Bruno Latour, systems thinker

Critiques of systems traditions and approaches have included Ida Hoos (Systems Analysis in Public Policy: A Critique), Robert Lilienfeld (The Rise of Systems Theory : An Ideological Analysis), and — to my mind, significantly — Jean-François Lyotard (The Postmodern Condition: A Report on Knowledge).

Intriguing then that anthropologist Bruno Latour makes peace with systems thinking as preface to his new project An Inquiry into Modes of Existence: An Anthropology of the Moderns, which is published both as book and as “augmented” AIME website.

From the website FAQ, “Is AIME a system?

Ob­vi­ously, the pro­ject is sys­tem­atic in the sense that it has been car­ried out for over twenty-five years and sys­tem­at­i­cally pur­sued so that once a mode has been de­tected it is cross-ref­er­enced with all of the oth­ers modes.

How­ever, if by sys­tem it is meant that there are no other modes and that their de­scrip­tion is com­plete, ob­vi­ously AIME is not a sys­tem at all (com­pared to Hegel’s for in­stance) but firstly a re­ca­pit­u­la­tion of cer­tain ‘val­ues’ most cher­ished by some of the in­for­mants in­ter­ro­gated by the au­thor. This is to en­sure that in the long run it is not trans­formed into a sys­tem but rather, that it has been con­ceived as an in­quiry opened to many other co-in­quir­ers other than the first one.

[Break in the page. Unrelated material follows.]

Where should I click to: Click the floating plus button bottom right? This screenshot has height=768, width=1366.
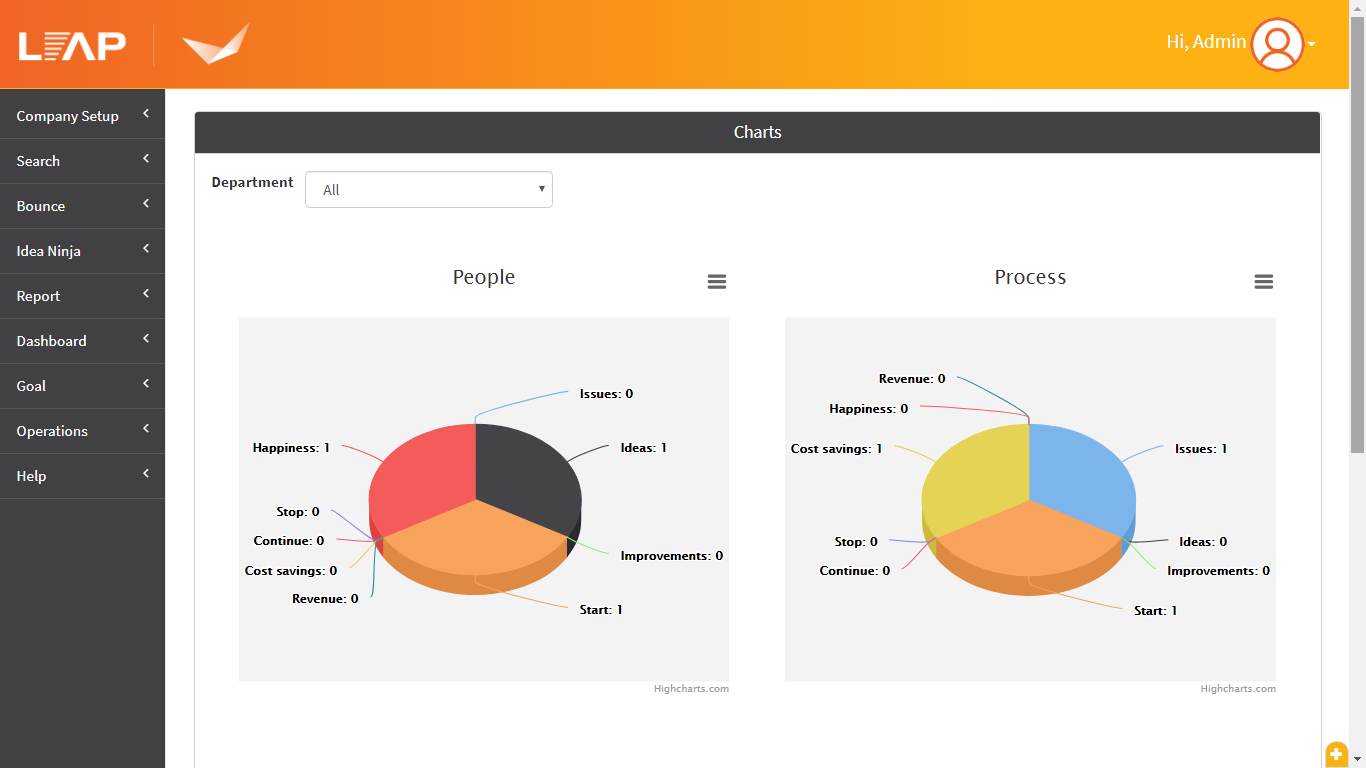tap(1337, 755)
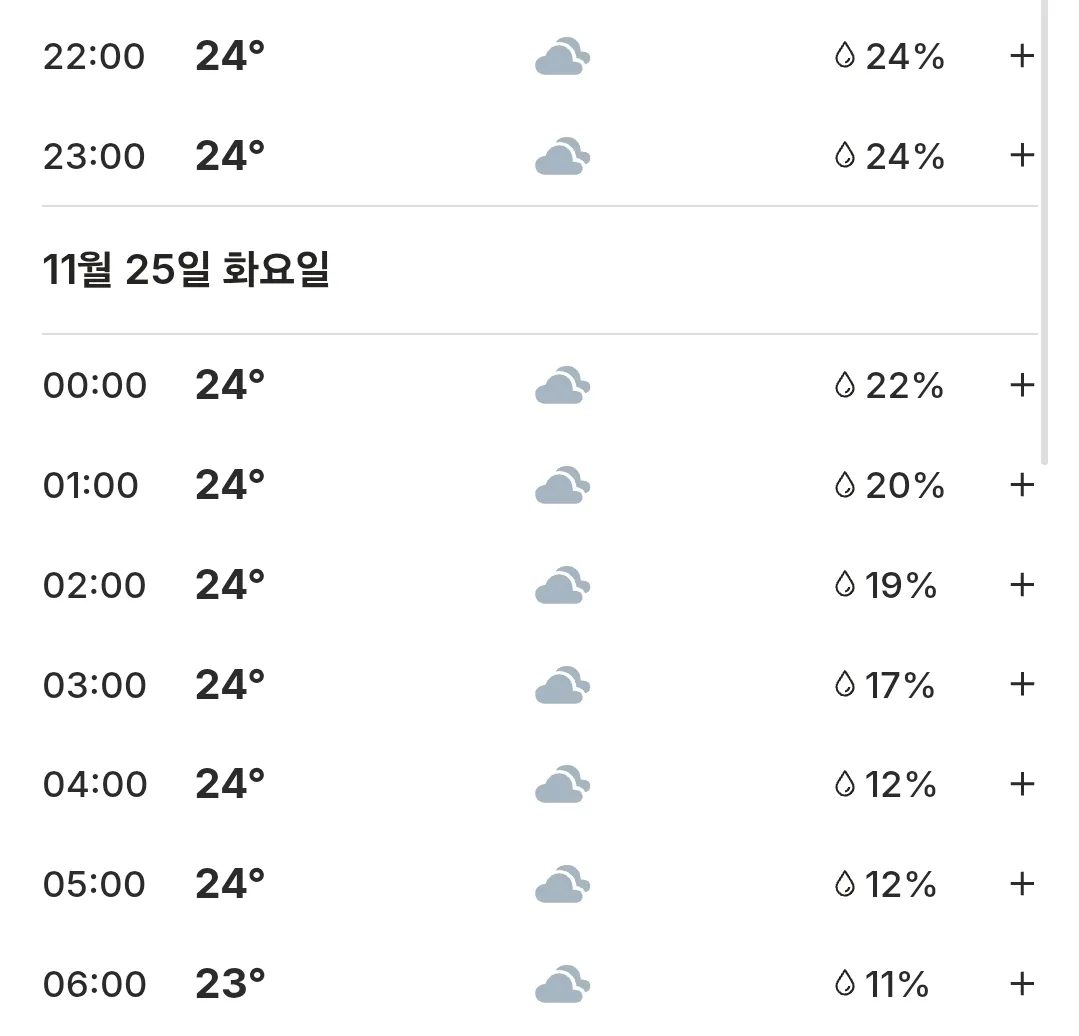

On the whole, we think it is im­por­tant that an in­quiry into such an im­por­tant topic as the an­thro­pol­ogy of moder­nity be sys­tem­at­i­cally pur­sued as each mode re­acts to how an­other mode is un­der­stood. So, the post­mod­ern ob­ses­sion for avoid­ing sys­tem­atic­ity at all costs, runs against the clar­i­fi­ca­tion that we wish to ob­tain.